Après avoir obtenu l’attribution d’un grade de master pour leurs « programmes grandes écoles » (bac +5), les établissements comme l’Ecole normale supérieure (photo) seraient ravis de franchir une deuxième étape, en accédant au « club des licences » pour leurs bachelors, des programmes en trois ou quatre ans. / THOMAS SAMSON / AFP

Comme une traînée de poudre, l’information s’est répandue mardi 26 juin : le gouvernement serait en passe d’autoriser les grandes écoles publiques à délivrer le diplôme national de licence, titre jusqu’à présent réservé aux universités.

Un projet d’arrêté du gouvernement réformant le premier cycle universitaire, examiné vendredi 22 juin par le comité de suivi licence, master, doctorat (LMD), prévoit en effet à l’article 22, d’ouvrir la possibilité à tout établissement public de l’enseignement supérieur de délivrer le diplôme de licence, « seul ou conjointement avec d’autres établissements publics d’enseignement supérieur ».

Mais mardi soir, le cosecrétaire général de l’UNSA Sup’recherche, Stéphane Leymarie, a coupé court aux spéculations, annonçant que le texte de l’arrêté serait revu avant d’être examiné le 9 juillet par le Cneser, où siègent les représentants de la communauté universitaire :

Erreur ou ballon d’essai ?

« Il s’agit effectivement d’une incompréhension. Il n’est évidemment [pas] envisagé d’élargir le périmètre des établissements pouvant délivrer le diplôme national de licence. Le ministère suivra les recommandations du comité de suivi LMD sur ce point et le texte transmis au Cneser sera amendé en ce sens », confirme une porte-parole du ministère de l’enseignement supérieur au Monde, mercredi matin. Le comité de suivi LMD a d’ores et déjà préconisé de limiter l’ouverture des droits de délivrance du diplôme de licence aux seules communautés d’universités et établissements (Comue).

S’agissait-il bien d’une erreur, ou plutôt d’un ballon d’essai ? « Quand tout l’ESR dit non à l’article 22, Frédérique Vidal recule ! » ironise Pierre Chantelot, secrétaire national du Snesup-FSU, qui « attend de voir » la nouvelle version du projet d’arrêté.

Ce quiproquo intervient dans un contexte de recomposition de l’enseignement supérieur, avec des grandes écoles en attente d’une meilleure visibilité à l’international.

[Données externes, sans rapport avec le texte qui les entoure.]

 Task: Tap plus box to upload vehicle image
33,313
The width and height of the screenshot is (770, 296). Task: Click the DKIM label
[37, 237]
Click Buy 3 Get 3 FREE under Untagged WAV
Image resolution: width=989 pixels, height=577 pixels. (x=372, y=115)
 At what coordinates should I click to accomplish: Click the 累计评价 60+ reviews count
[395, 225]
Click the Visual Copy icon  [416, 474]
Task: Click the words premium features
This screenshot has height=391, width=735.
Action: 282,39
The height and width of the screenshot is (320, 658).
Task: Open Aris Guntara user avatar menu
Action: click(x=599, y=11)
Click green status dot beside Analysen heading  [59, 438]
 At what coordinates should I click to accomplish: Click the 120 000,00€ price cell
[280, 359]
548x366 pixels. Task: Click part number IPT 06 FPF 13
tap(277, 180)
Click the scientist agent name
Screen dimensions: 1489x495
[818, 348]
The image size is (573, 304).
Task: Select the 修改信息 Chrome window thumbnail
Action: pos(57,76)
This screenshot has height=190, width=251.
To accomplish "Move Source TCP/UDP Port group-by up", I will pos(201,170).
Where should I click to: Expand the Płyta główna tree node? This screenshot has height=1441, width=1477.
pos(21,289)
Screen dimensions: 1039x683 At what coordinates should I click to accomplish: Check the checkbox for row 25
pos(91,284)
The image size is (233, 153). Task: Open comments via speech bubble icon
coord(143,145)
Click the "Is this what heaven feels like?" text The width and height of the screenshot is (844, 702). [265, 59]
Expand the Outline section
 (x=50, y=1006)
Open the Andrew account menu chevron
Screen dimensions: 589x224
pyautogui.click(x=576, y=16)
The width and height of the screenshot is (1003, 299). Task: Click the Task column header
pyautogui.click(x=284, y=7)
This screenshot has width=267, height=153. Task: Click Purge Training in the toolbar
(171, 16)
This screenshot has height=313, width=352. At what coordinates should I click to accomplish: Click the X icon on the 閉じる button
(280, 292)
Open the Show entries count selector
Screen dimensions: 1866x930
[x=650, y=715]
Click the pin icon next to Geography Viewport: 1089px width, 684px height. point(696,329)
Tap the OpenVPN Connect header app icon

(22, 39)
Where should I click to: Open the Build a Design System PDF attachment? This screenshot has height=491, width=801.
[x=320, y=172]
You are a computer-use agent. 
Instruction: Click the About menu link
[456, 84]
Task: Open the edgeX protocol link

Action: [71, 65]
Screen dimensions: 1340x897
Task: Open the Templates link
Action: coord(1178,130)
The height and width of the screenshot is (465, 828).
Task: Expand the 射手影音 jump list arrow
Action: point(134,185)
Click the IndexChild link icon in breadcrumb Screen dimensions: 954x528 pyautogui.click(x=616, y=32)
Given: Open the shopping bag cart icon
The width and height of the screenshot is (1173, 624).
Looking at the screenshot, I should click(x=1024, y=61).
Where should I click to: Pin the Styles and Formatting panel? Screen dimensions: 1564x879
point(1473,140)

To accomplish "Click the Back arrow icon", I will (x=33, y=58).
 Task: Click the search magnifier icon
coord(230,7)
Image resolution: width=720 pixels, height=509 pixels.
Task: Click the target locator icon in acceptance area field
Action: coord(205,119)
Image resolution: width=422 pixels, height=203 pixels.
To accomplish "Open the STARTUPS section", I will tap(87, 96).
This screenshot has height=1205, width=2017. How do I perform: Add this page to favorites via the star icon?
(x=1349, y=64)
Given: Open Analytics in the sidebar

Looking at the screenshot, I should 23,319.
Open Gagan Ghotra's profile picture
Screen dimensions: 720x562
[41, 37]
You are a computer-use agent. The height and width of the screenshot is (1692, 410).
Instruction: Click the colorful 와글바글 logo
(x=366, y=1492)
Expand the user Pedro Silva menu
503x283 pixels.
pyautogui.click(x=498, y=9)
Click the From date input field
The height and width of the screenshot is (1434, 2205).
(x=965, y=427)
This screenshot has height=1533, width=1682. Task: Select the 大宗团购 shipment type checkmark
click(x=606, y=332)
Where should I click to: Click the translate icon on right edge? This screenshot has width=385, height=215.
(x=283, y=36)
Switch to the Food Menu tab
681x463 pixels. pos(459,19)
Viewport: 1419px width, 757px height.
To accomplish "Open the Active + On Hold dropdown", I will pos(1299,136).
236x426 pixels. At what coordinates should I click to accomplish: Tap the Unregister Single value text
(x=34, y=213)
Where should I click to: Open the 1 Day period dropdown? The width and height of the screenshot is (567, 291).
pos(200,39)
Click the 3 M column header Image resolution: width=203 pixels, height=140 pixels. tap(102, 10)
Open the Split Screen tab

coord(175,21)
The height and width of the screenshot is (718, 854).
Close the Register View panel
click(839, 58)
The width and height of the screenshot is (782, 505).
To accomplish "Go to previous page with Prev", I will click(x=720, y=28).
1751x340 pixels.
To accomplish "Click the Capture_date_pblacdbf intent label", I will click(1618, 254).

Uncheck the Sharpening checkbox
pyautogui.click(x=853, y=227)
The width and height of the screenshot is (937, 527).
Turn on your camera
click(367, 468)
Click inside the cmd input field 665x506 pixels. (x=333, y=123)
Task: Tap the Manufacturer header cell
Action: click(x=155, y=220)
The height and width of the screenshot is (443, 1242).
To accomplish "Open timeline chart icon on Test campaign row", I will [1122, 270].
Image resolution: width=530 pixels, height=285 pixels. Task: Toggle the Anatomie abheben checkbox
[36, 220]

A la faveur du processus de Bologne, amorcé en 1998 afin de rapprocher les systèmes européens d’études supérieures, les grandes écoles ont demandé de façon de plus en plus pressante la reconnaissance de leurs diplômes internes par l’Etat.

Club des licences

Après avoir obtenu l’attribution d’un grade de master pour leurs « programmes grandes écoles » (bac +5), elles seraient ravies de franchir une deuxième étape, en accédant au « club des licences » pour leurs bachelors, des programmes en trois ou quatre ans. Un avantage symbolique et financier, car ces parcours, aux droits d’inscription élevés, constituent pour elles une vraie manne.

« Cela fait plus sérieux que de proposer un bachelor qui apparaît encore comme un sous-diplôme en France », analysait mi-mai un spécialiste de l’enseignement supérieur, alors qu’un projet de décret accorde au bachelor de l’Ecole Polytechnique le « grade » de licence. En mai également, Sciences Po s’est d’ores et déjà vu attribuer le grade de licence pour son 1er cycle, lequel est accessible sur concours, contrairement au bachelor de l’X.

Délivrer le « grade » et non le « diplôme » de licence pourrait cependant demeurer une « meilleure affaire » pour les grandes écoles, la première configuration n’entraînant aucune contrainte réglementaire, alors que la reconnaissance d’un diplôme de licence entraînerait notamment qu’elles se plient à l’encadrement des droits d’inscription ou au respect du principe de non-sélection. Une révolution.